Data drawn from a collection:
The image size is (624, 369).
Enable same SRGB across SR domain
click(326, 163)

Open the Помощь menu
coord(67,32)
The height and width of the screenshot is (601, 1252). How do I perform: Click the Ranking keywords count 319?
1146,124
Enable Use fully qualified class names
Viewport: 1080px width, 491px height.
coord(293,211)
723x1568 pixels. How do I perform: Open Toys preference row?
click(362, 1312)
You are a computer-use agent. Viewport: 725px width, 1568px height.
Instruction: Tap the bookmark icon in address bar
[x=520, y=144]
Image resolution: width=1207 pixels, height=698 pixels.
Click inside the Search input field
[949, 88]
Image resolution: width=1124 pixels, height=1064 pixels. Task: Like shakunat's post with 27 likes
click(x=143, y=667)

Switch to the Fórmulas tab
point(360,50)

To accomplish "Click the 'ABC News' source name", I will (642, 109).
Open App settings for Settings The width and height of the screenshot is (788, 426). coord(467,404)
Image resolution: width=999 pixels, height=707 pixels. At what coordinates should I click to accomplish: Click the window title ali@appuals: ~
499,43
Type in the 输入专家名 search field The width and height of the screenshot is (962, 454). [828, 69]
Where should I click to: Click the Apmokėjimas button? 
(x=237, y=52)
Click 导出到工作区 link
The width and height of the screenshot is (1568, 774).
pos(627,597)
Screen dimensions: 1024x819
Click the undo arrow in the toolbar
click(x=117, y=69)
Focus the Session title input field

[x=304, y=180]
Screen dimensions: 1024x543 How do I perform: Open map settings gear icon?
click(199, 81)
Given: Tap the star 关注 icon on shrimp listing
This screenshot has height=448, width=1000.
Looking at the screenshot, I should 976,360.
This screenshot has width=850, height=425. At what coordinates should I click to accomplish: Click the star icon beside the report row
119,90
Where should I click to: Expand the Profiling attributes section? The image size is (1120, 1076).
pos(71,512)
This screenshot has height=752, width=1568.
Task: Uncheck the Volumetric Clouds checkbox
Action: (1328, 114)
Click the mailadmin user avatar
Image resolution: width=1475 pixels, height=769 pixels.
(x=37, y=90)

Requirement:
Copy every one of the records above word for word.

Answer to the task:
The image size is (624, 369).
Enable same SRGB across SR domain
click(326, 163)

Open the Помощь menu
coord(67,32)
The height and width of the screenshot is (601, 1252). How do I perform: Click the Ranking keywords count 319?
1146,124
Enable Use fully qualified class names
Viewport: 1080px width, 491px height.
coord(293,211)
723x1568 pixels. How do I perform: Open Toys preference row?
click(362, 1312)
You are a computer-use agent. Viewport: 725px width, 1568px height.
Instruction: Tap the bookmark icon in address bar
[x=520, y=144]
Image resolution: width=1207 pixels, height=698 pixels.
Click inside the Search input field
[949, 88]
Image resolution: width=1124 pixels, height=1064 pixels. Task: Like shakunat's post with 27 likes
click(x=143, y=667)

Switch to the Fórmulas tab
point(360,50)

To accomplish "Click the 'ABC News' source name", I will (642, 109).
Open App settings for Settings The width and height of the screenshot is (788, 426). coord(467,404)
Image resolution: width=999 pixels, height=707 pixels. At what coordinates should I click to accomplish: Click the window title ali@appuals: ~
499,43
Type in the 输入专家名 search field The width and height of the screenshot is (962, 454). [828, 69]
Where should I click to: Click the Apmokėjimas button? 
(x=237, y=52)
Click 导出到工作区 link
The width and height of the screenshot is (1568, 774).
pos(627,597)
Screen dimensions: 1024x819
Click the undo arrow in the toolbar
click(x=117, y=69)
Focus the Session title input field

[x=304, y=180]
Screen dimensions: 1024x543 How do I perform: Open map settings gear icon?
click(199, 81)
Given: Tap the star 关注 icon on shrimp listing
This screenshot has height=448, width=1000.
Looking at the screenshot, I should 976,360.
This screenshot has width=850, height=425. At what coordinates should I click to accomplish: Click the star icon beside the report row
119,90
Where should I click to: Expand the Profiling attributes section? The image size is (1120, 1076).
pos(71,512)
This screenshot has height=752, width=1568.
Task: Uncheck the Volumetric Clouds checkbox
Action: (1328, 114)
Click the mailadmin user avatar
Image resolution: width=1475 pixels, height=769 pixels.
(x=37, y=90)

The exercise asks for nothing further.